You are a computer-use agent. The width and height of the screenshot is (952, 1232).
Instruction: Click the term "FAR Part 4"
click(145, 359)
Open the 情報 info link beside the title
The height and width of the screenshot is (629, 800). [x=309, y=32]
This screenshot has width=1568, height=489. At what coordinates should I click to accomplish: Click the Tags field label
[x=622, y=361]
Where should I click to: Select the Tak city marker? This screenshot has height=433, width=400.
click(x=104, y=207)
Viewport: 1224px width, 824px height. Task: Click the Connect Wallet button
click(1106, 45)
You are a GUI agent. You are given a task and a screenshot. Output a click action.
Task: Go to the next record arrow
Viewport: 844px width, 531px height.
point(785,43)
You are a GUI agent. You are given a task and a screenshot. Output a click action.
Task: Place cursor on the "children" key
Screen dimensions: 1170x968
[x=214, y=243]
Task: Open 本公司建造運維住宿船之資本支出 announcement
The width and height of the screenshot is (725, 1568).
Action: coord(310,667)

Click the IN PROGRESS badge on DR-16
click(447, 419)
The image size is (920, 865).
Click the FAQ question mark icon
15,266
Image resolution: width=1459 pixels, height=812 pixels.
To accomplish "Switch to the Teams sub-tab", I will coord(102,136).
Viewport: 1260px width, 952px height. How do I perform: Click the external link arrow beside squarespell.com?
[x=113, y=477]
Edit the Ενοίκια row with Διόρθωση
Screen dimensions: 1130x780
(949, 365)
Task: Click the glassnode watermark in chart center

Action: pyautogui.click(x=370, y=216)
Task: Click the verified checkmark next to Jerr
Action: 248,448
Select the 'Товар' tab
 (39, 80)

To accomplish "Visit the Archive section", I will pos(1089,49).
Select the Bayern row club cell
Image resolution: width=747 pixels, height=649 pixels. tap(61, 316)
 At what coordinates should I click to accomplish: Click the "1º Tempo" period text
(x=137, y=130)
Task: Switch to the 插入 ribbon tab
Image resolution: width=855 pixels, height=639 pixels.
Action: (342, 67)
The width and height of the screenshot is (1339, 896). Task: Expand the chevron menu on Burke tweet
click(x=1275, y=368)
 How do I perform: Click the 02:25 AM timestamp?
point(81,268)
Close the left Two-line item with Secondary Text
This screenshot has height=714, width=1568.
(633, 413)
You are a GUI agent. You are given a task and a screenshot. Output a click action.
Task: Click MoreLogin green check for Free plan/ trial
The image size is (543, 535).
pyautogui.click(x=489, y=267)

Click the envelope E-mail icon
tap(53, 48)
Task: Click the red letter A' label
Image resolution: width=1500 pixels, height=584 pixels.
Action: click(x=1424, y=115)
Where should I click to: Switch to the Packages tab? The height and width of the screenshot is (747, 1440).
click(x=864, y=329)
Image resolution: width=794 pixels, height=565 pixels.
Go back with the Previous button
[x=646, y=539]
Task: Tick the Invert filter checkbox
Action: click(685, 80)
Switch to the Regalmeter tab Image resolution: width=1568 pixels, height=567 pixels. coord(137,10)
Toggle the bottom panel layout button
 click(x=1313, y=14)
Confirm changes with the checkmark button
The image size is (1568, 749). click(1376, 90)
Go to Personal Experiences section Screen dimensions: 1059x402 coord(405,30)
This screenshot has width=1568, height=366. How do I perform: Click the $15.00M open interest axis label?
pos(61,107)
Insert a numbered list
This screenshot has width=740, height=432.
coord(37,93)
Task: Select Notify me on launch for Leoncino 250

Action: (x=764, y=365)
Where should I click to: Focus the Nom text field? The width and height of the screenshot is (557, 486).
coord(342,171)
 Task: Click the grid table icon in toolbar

* _Exercise goal_
Replace "info link" with "info button" in the listing's lines from the start of the listing through the line with "The height and width of the screenshot is (629, 800).". Change nothing else, and give back only those lines.

* _Answer for this exercise_
You are a computer-use agent. The width and height of the screenshot is (952, 1232).
Instruction: Click the term "FAR Part 4"
click(145, 359)
Open the 情報 info button beside the title
The height and width of the screenshot is (629, 800). [x=309, y=32]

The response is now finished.